⟨

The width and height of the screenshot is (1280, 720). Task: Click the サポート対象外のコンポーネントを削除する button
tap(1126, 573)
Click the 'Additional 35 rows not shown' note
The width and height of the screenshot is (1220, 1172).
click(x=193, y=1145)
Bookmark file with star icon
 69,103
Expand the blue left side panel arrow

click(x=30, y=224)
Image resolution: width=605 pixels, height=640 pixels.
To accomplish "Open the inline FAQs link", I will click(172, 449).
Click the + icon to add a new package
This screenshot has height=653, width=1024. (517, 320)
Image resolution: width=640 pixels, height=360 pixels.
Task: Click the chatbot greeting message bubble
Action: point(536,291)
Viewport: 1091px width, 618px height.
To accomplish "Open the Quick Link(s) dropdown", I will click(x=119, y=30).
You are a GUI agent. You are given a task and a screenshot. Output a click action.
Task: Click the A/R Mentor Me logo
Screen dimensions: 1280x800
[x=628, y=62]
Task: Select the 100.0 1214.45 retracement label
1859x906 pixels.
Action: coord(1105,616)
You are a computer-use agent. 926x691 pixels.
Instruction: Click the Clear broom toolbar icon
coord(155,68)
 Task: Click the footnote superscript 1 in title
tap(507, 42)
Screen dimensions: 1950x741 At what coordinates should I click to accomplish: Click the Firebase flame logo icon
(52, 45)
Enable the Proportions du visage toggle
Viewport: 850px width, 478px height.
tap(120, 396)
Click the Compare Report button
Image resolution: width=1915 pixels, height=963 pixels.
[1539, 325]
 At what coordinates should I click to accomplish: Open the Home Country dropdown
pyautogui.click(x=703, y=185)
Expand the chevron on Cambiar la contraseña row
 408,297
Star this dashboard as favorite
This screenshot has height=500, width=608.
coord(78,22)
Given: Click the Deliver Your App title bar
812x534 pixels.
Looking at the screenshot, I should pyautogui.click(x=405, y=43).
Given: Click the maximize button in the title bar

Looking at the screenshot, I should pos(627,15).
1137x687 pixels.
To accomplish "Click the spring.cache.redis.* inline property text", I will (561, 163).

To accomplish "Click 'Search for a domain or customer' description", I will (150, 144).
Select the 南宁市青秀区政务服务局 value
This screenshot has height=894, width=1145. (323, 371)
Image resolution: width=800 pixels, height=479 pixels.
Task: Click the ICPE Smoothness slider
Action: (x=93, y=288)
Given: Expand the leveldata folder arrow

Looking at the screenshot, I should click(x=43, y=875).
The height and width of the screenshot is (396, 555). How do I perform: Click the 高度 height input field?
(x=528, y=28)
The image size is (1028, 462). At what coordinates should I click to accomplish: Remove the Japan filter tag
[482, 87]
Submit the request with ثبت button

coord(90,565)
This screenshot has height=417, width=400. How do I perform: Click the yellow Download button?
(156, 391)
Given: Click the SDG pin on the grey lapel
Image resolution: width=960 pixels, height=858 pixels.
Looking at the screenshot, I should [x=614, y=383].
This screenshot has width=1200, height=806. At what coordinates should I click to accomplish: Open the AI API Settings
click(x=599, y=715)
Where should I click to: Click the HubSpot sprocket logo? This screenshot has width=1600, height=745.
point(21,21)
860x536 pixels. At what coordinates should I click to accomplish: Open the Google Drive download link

⟩

Look for the line that contains "This screenshot has height=417, width=400." in the listing above. Set down that line and each line after it, ending with the last one.

This screenshot has height=417, width=400. How do I perform: Click the yellow Download button?
(156, 391)
Given: Click the SDG pin on the grey lapel
Image resolution: width=960 pixels, height=858 pixels.
Looking at the screenshot, I should [x=614, y=383].
This screenshot has width=1200, height=806. At what coordinates should I click to accomplish: Open the AI API Settings
click(x=599, y=715)
Where should I click to: Click the HubSpot sprocket logo? This screenshot has width=1600, height=745.
point(21,21)
860x536 pixels. At what coordinates should I click to accomplish: Open the Google Drive download link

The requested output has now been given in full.